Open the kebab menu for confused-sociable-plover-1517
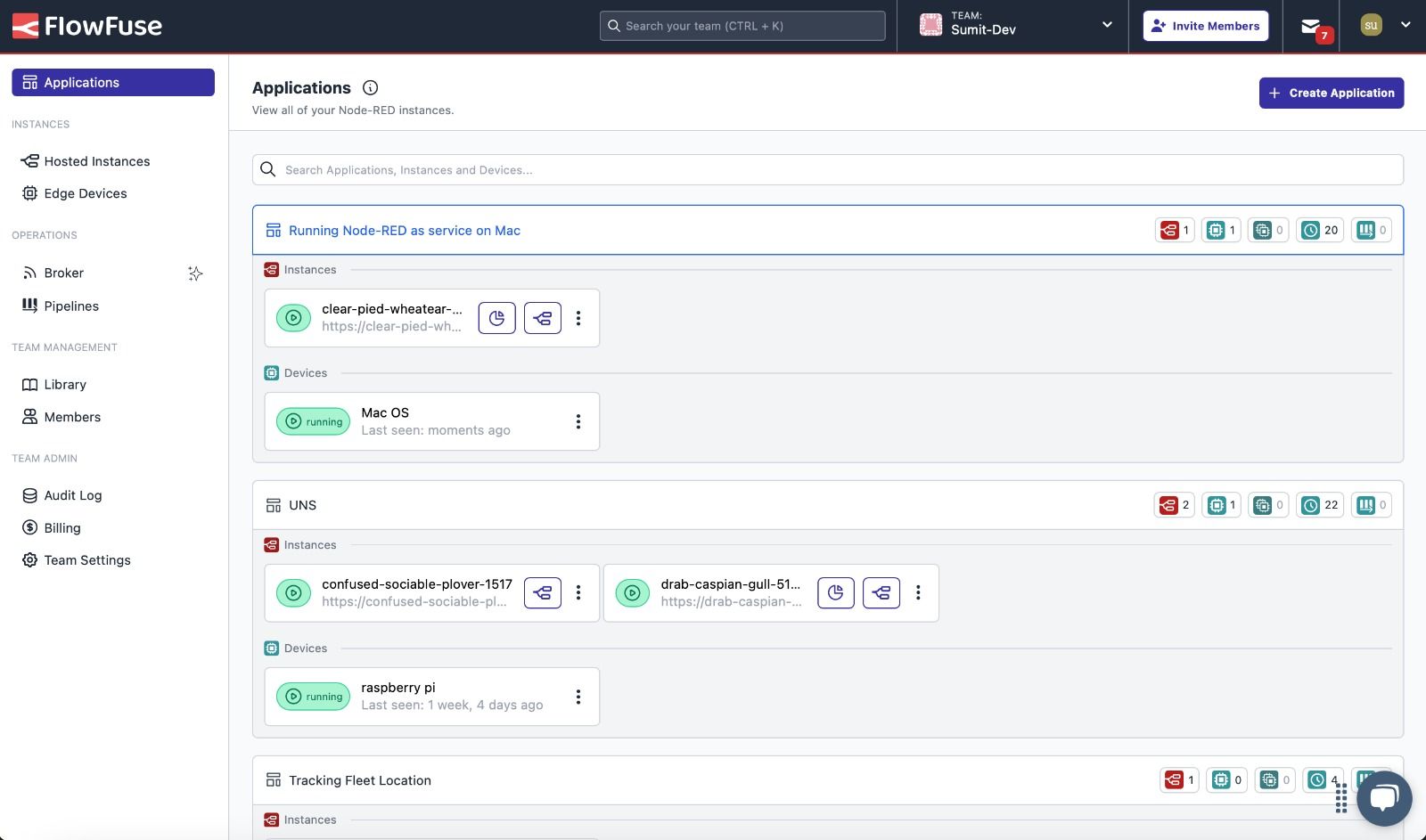The image size is (1426, 840). [x=578, y=592]
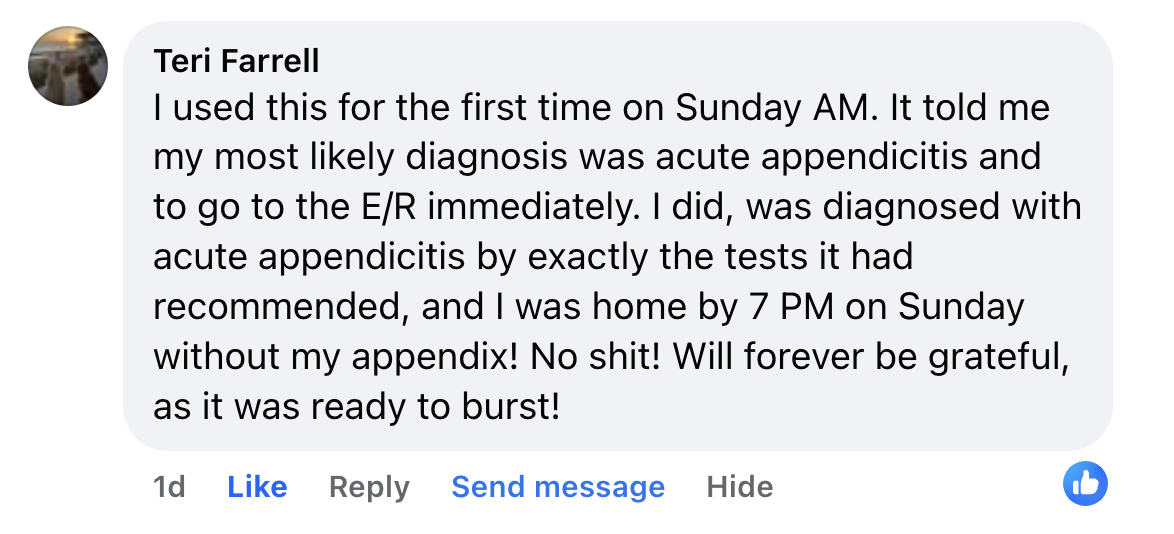Click the word "recommended" in the comment
Image resolution: width=1174 pixels, height=534 pixels.
point(277,307)
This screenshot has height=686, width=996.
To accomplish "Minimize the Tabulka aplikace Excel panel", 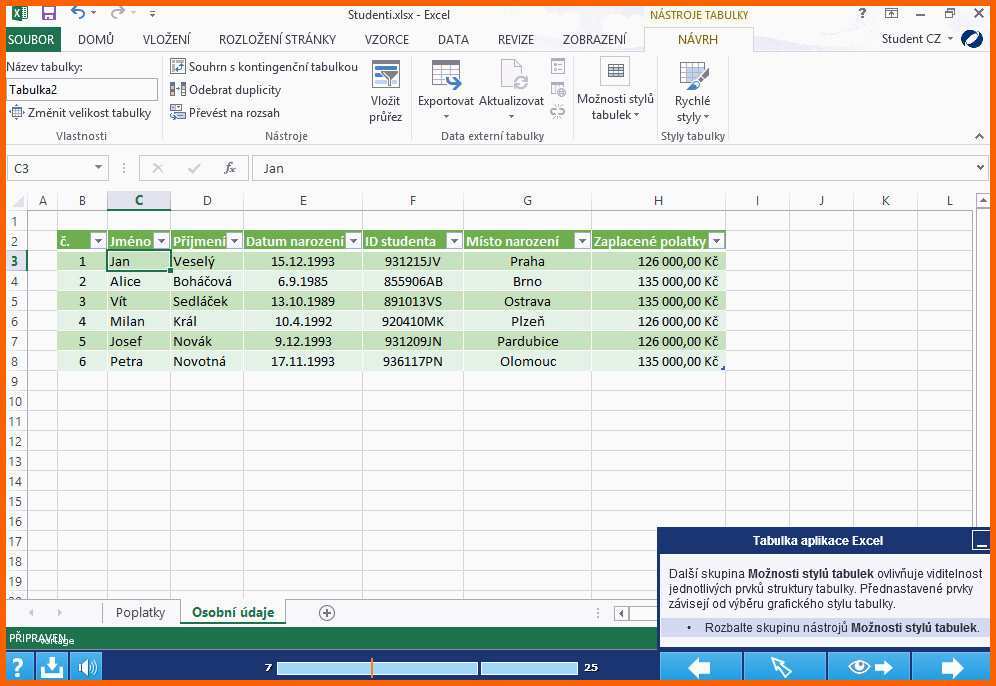I will click(981, 541).
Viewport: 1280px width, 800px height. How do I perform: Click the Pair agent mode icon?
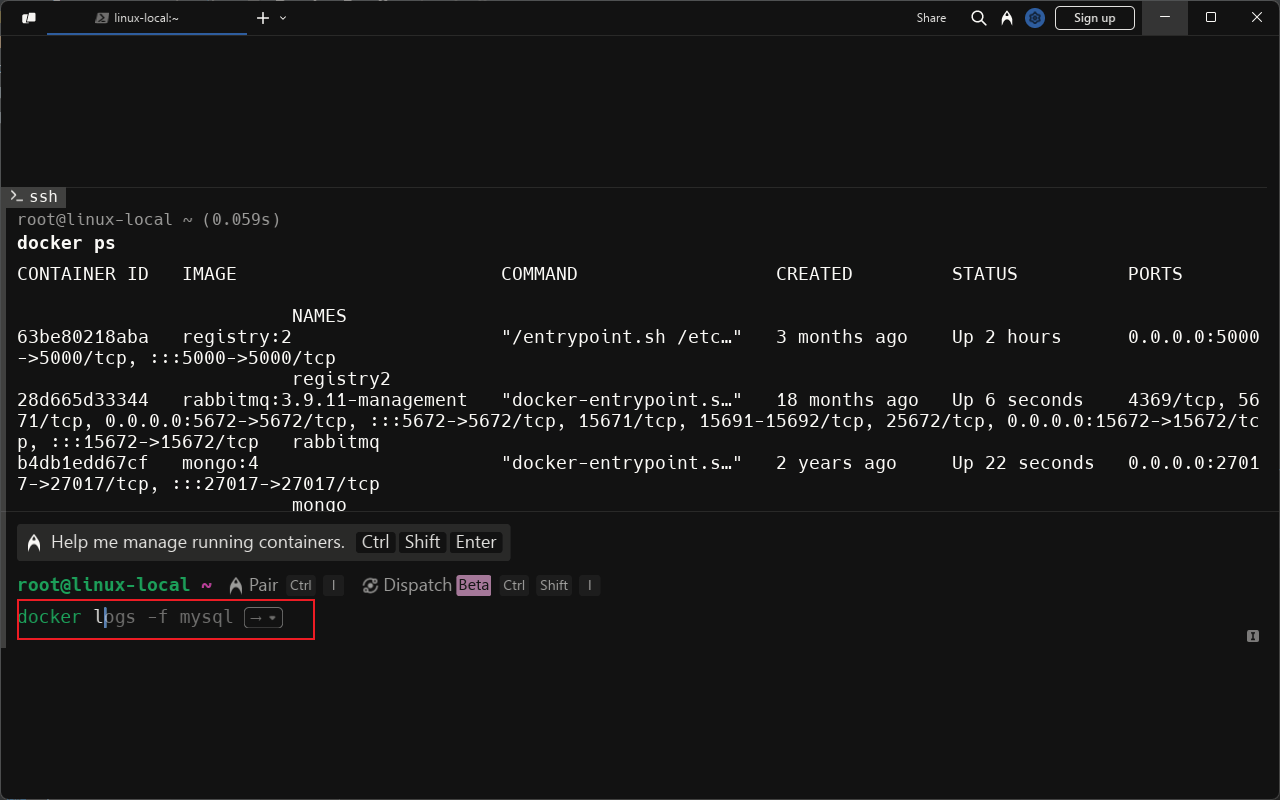click(236, 586)
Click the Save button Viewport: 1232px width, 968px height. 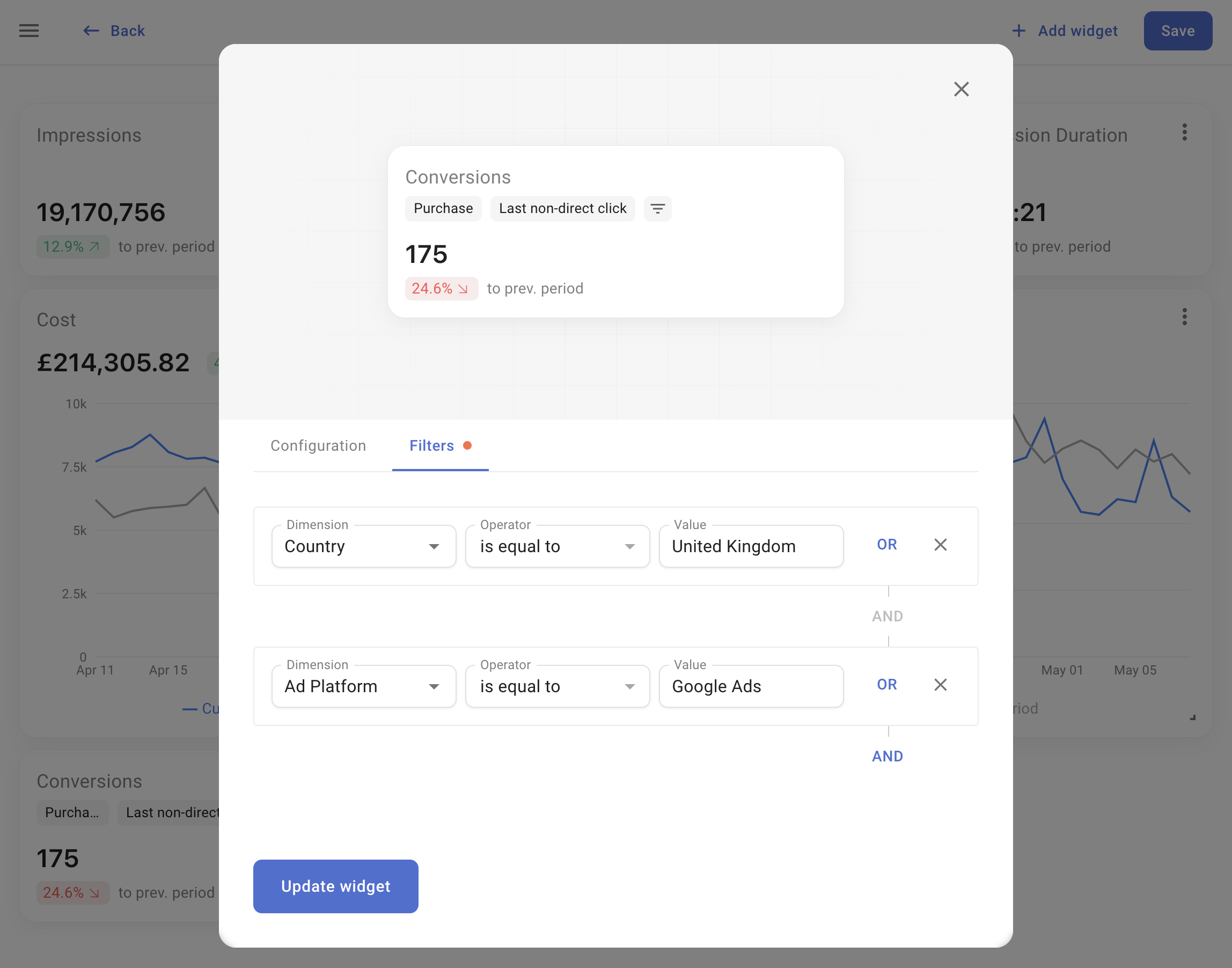pos(1178,31)
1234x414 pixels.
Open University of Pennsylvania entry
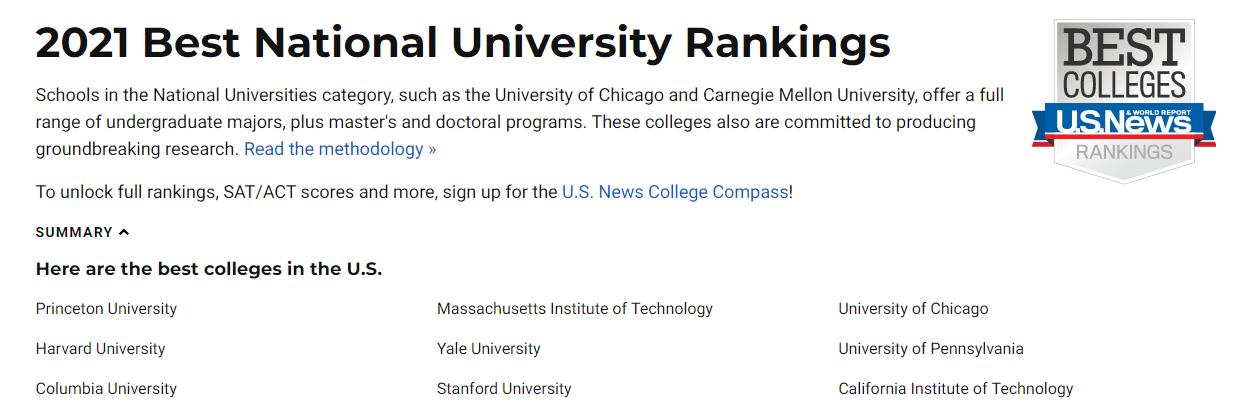click(930, 349)
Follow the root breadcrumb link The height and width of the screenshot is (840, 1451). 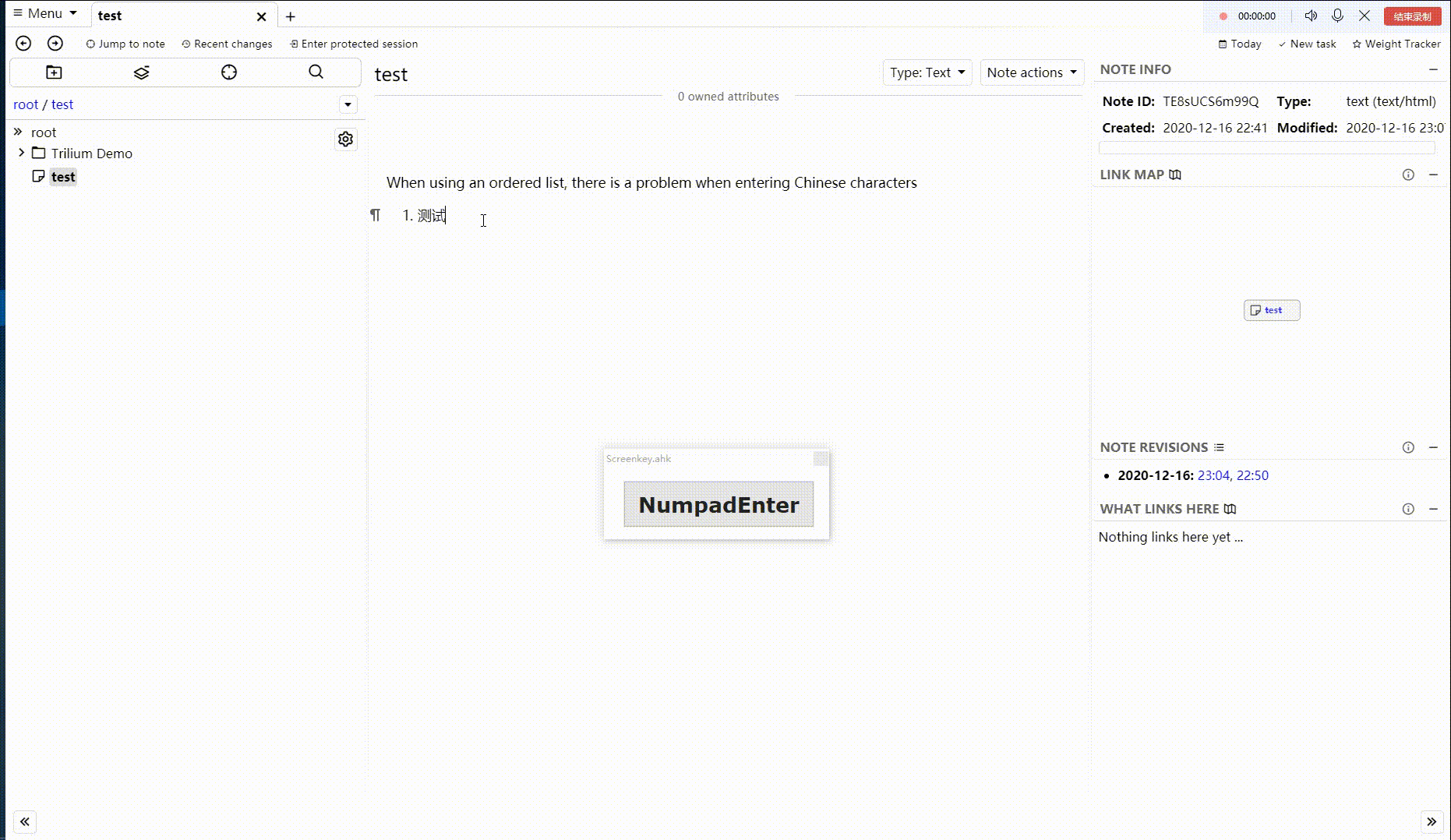click(26, 104)
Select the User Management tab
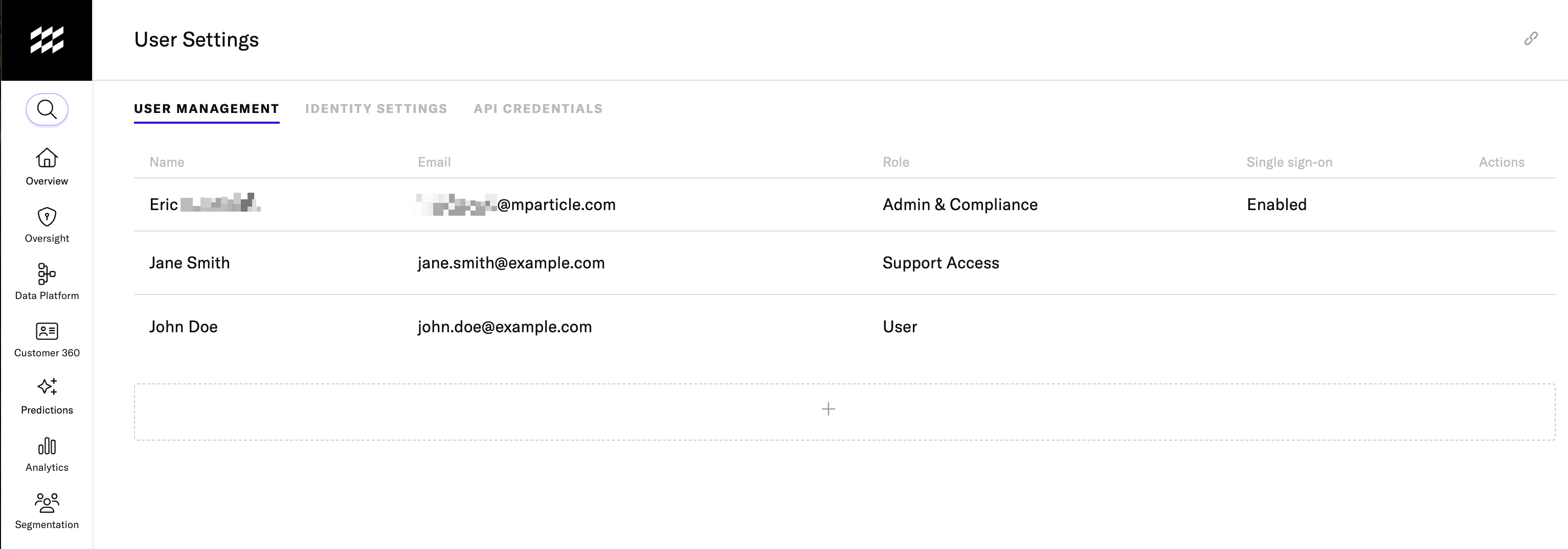Screen dimensions: 1568x549 click(206, 108)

» What you are asked to do: Substitute "overflow menu" for "kebab menu" in the records from the first line through the line containing "point(277,307)", inclusive, and write out those lines with the rest unchanged. Omit the pictures.

» Result of this task:
Open the overflow menu for confused-sociable-plover-1517
The image size is (1426, 840). [x=578, y=592]
Click the word "recommended" in the comment
Image resolution: width=1174 pixels, height=534 pixels.
point(277,307)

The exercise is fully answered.